We still love R&B, and we will continue to support it as long as people keep calling for it. This month, we’re delighted to bring you another volume in our series of CDs devoted to the labels of the late John Grattan Dolphin.
Our previous Dolphin compilation highlighted repertoire that Lovin’ John had recorded for release on his first label, Recorded In Hollywood. This time, the repertoire is largely drawn from the stack of tapes that Dolphin produced or bought with the intention of issuing them on his later labels, Money and Cash. With one exception, all tracks come from original mastertapes that Ace acquired from Dolphin’s widow, Ruth, some years ago.
Dolphin’s scattergun approach to running his labels meant that he would be recording and releasing high profile acts like Memphis Slim, Pee Wee Crayton, Joe Houston and Jimmy Witherspoon one day, and extremely obscure ones like Vernon Anders and Al Calloway the next.
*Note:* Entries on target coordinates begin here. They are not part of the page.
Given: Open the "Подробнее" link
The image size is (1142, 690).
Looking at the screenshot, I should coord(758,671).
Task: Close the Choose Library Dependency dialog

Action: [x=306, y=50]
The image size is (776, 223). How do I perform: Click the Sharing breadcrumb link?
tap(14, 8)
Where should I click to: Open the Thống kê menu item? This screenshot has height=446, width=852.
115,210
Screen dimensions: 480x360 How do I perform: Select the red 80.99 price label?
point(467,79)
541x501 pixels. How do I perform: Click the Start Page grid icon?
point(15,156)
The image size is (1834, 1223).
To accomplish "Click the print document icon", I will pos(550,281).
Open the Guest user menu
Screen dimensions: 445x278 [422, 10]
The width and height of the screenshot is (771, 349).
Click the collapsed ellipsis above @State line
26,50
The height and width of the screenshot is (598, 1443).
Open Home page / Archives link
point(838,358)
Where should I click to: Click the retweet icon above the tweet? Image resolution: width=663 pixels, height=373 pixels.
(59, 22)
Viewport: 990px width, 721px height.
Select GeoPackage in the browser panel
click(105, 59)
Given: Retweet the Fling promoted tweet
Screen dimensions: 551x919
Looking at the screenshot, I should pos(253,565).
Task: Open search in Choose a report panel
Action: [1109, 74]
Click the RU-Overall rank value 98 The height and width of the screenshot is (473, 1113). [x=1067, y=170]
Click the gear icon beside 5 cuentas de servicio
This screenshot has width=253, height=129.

For every two sides that he issued, he left two in the can. Indeed, some singers heard here, such as Ervin “Big Boy” Groves’ protégée Little Margie, recorded many sides over several sessions without so much as one finding its way onto the market.
Half a century may have passed since John Dolphin really was the Toast Of the Coast, but his musical legacy has outlived him. Thanks to our being able to bring you compilations such as this one, it will continue to do so for many years to come.